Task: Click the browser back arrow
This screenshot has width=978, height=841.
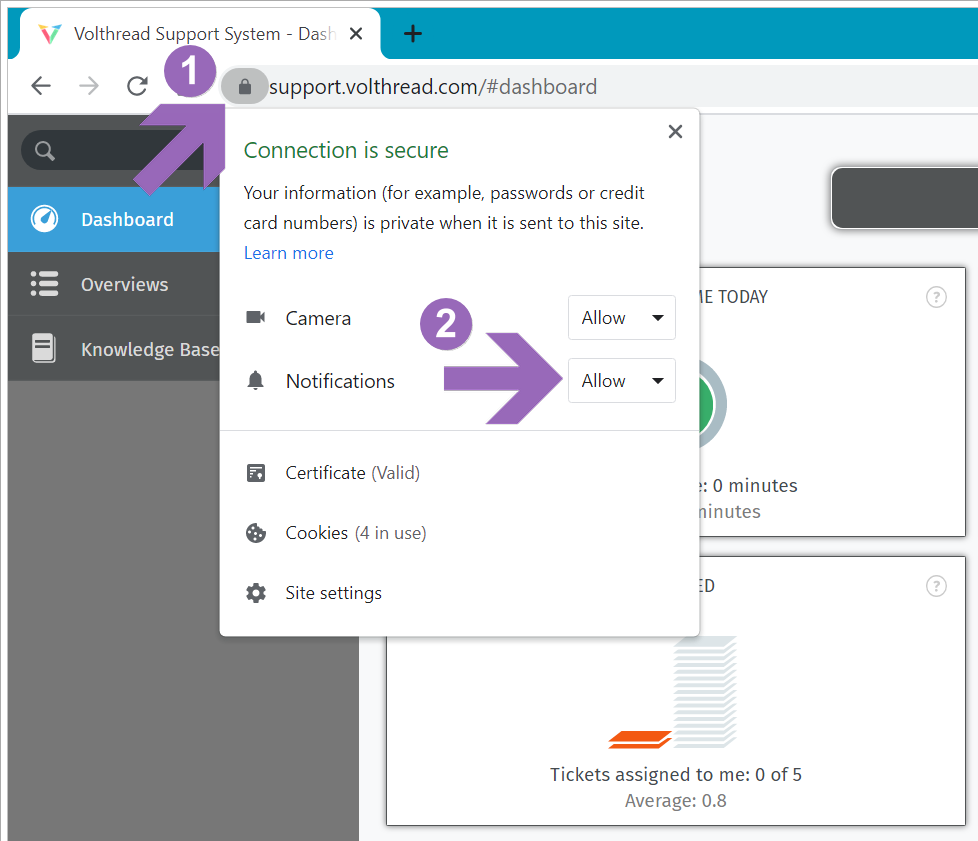Action: tap(41, 86)
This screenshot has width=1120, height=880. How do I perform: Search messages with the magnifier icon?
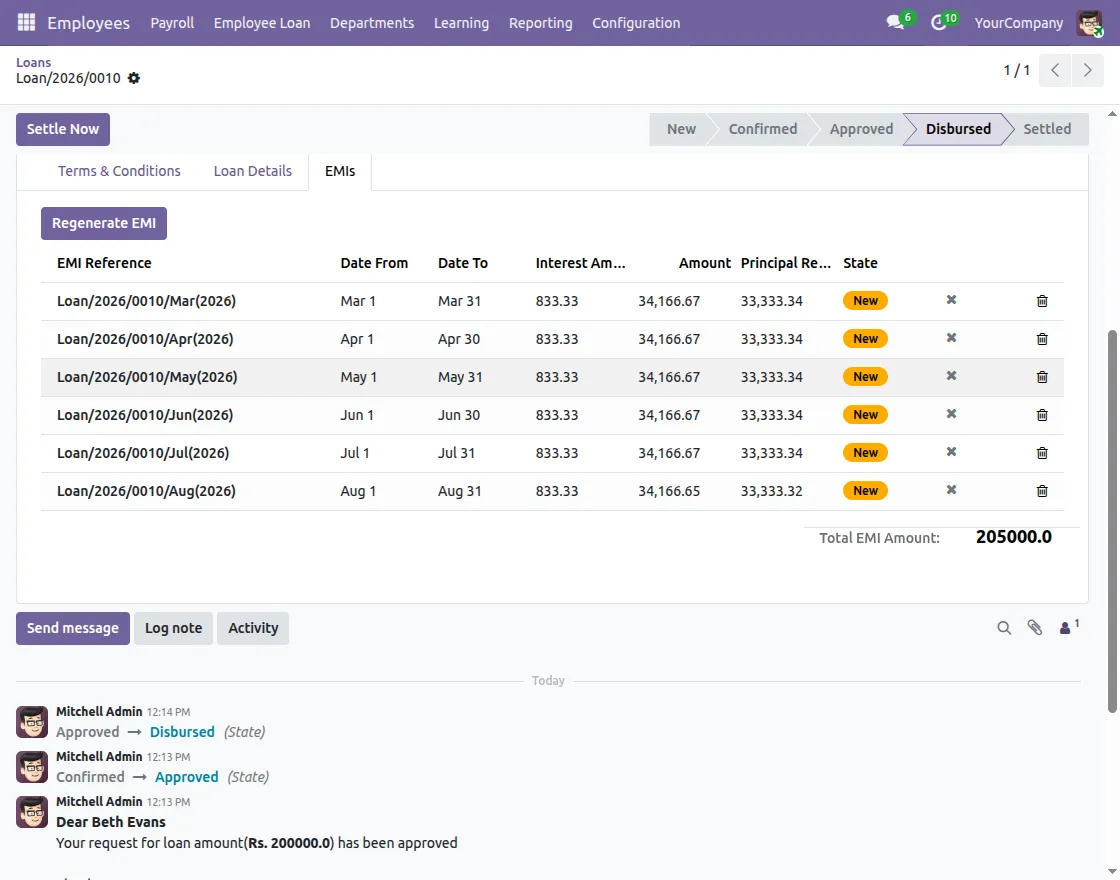(1004, 628)
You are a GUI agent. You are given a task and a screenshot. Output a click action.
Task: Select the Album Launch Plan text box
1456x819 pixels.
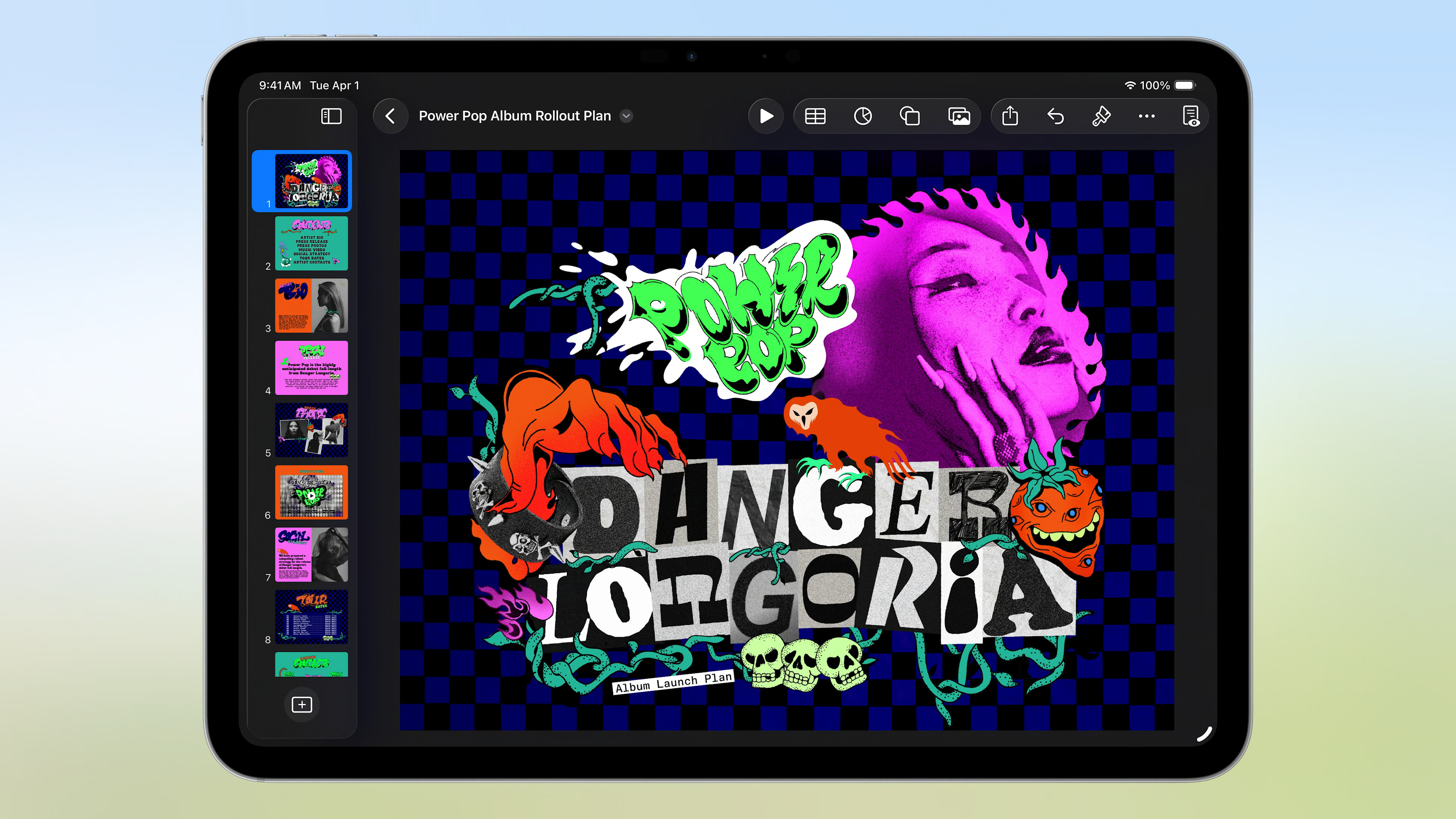pos(673,682)
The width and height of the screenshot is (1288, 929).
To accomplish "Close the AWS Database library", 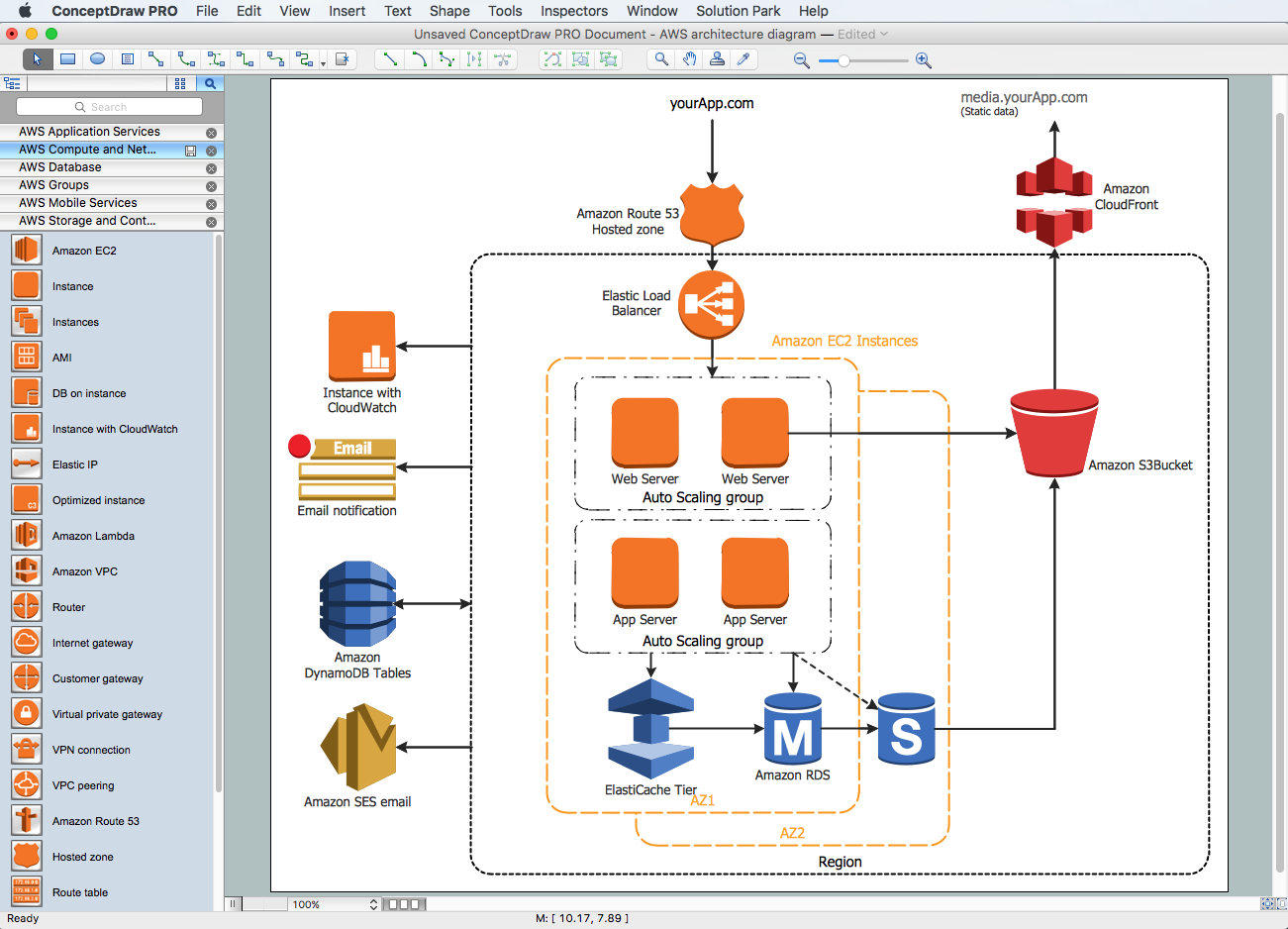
══════════════════════════════
● WHAT IS NEEDED: Could you rewrite all of these rows, requests included, with every coordinate in the answers scaled by 1.15 and rounded to a whole number, halves rounding up? Leave out the pictures.

● RESULT OF THE EXERCISE:
Task: Click the browser back arrow
This screenshot has width=978, height=841.
Action: tap(47, 99)
This screenshot has width=1120, height=880. How do I perform: Search messages with the magnifier icon?
(1155, 722)
You are a GUI agent. You are given a task and a screenshot. Output a click action.
Task: Select the Album Launch Plan text box
1456x819 pixels.
pos(774,784)
The width and height of the screenshot is (1288, 929).
To accomplish "Close the AWS Database library", 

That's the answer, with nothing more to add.